Dearth takes four birds under her wing


IMAGE / Taylor Dearth

A beautiful African grey parrot, Abbie enjoys many different human foods. Abbie is a rescue parrot who belongs to senior Taylor Dearth.

Senior Taylor Dearth is a proud owner of four pets. But her pets are not furry, they have feathers.

She owns an African grey parrot named Abbie, a cockatiel named Sonny, and two parakeets named Cracker and Cheese.

She appreciates her unique pets and interacts with them often.

Dearth’s favorites of the four birds are Sonny and Abbie, and she enjoys spending time with them.

“Sonny and Abbie always laugh at my jokes,” Dearth said.

Dearth also knows that having four birds can be a hassle.

“They’re loud, and they wake me up at 7 a.m.,” Dearth said. “They’re also very messy.”

Dearth has to make sure their cages are clean, vacuum the floor daily, and pick up their feathers.

Having so many birds can also be expensive and can come with extra responsibilities.

They’re loud, and they wake me up at 7 a.m.”

— Taylor Dearth, senior

Feeding them the right diet is a big part of being a bird owner. Domestic birds usually eat nuts, seeds, vegetables, and fruit.

Sonny and Abbie’s favorite snacks are grapes and apples, but oddly enough Abbie also enjoys eating turkey. Abbie enjoys eating a lot of human foods, like spaghetti.

Dearth and her family rescued Abbie from an abusive home.

When Abbie was abused she plucked out the feathers around her chest, and the feathers haven’t grown back.

Birds are known to pluck out their own feathers when they are stressed or depressed.

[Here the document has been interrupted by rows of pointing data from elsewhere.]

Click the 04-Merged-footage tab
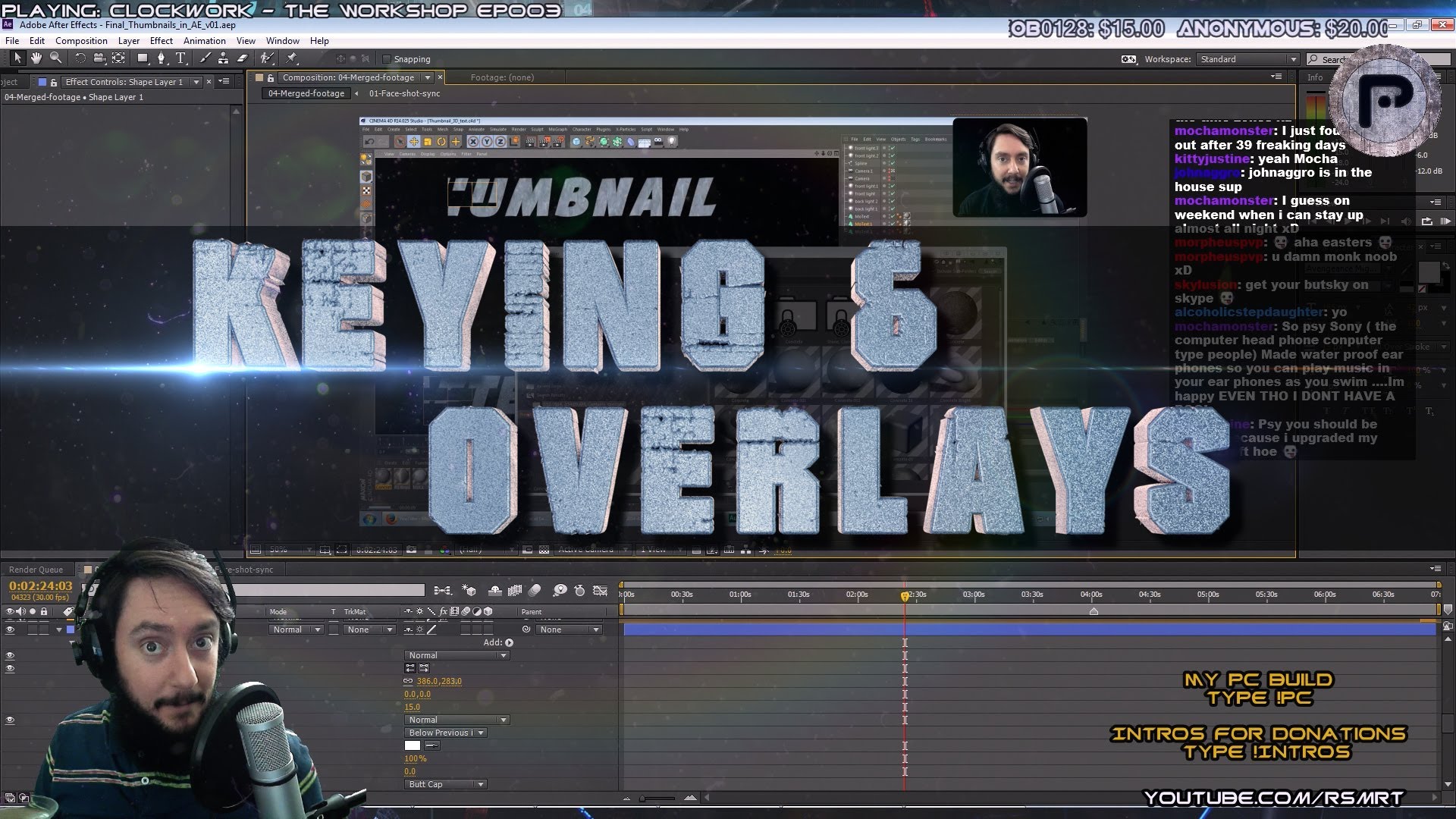The height and width of the screenshot is (819, 1456). click(306, 93)
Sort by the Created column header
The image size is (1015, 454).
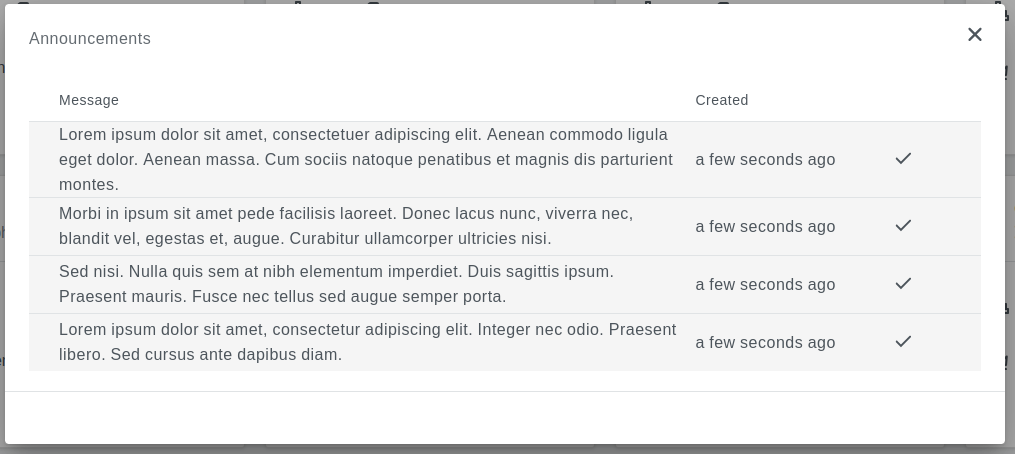(x=722, y=100)
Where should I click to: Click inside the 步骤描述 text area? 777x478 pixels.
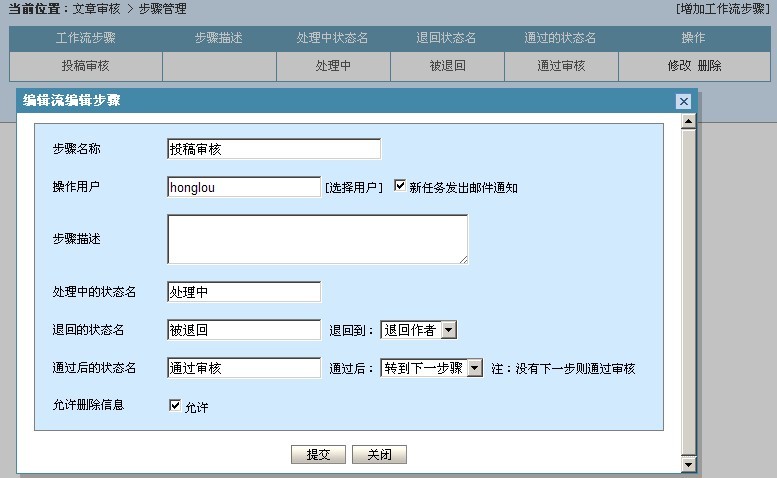click(317, 240)
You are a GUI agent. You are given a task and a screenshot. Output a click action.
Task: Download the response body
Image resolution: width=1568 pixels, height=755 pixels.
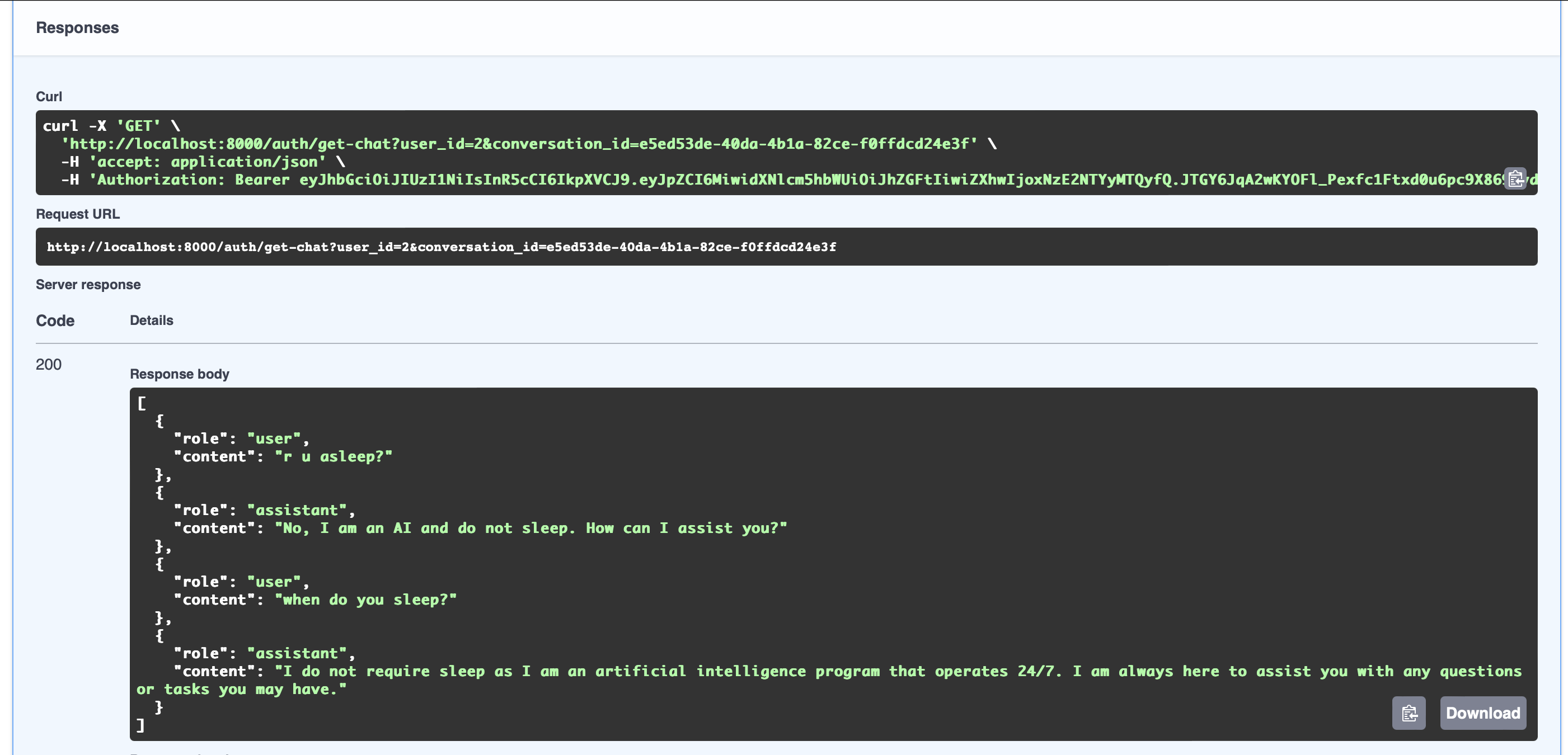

Even though her name is now Abbie, Dearth said things weren’t always that way.

“Abbie says Taco Bell all the time because her name was Taco before,” Dearth said.

Dearth gives her birds a lot of freedom and lets them out of their cages daily. All of her birds have their wings clipped so that they  are unable to injure themselves by flying into walls or windows.

Contrary to popular belief, clipping a bird’s wings doesn’t hurt the animal. Feathers grow back the same as hair does, giving the bird the ability to fly again in the future.

Even though having four birds can be overwhelming, Dearth wouldn’t trade them for the world.

Dearth believes she has a special bond with each and every one of them.

“I had them for five years, and I feel connected to them,” Dearth said.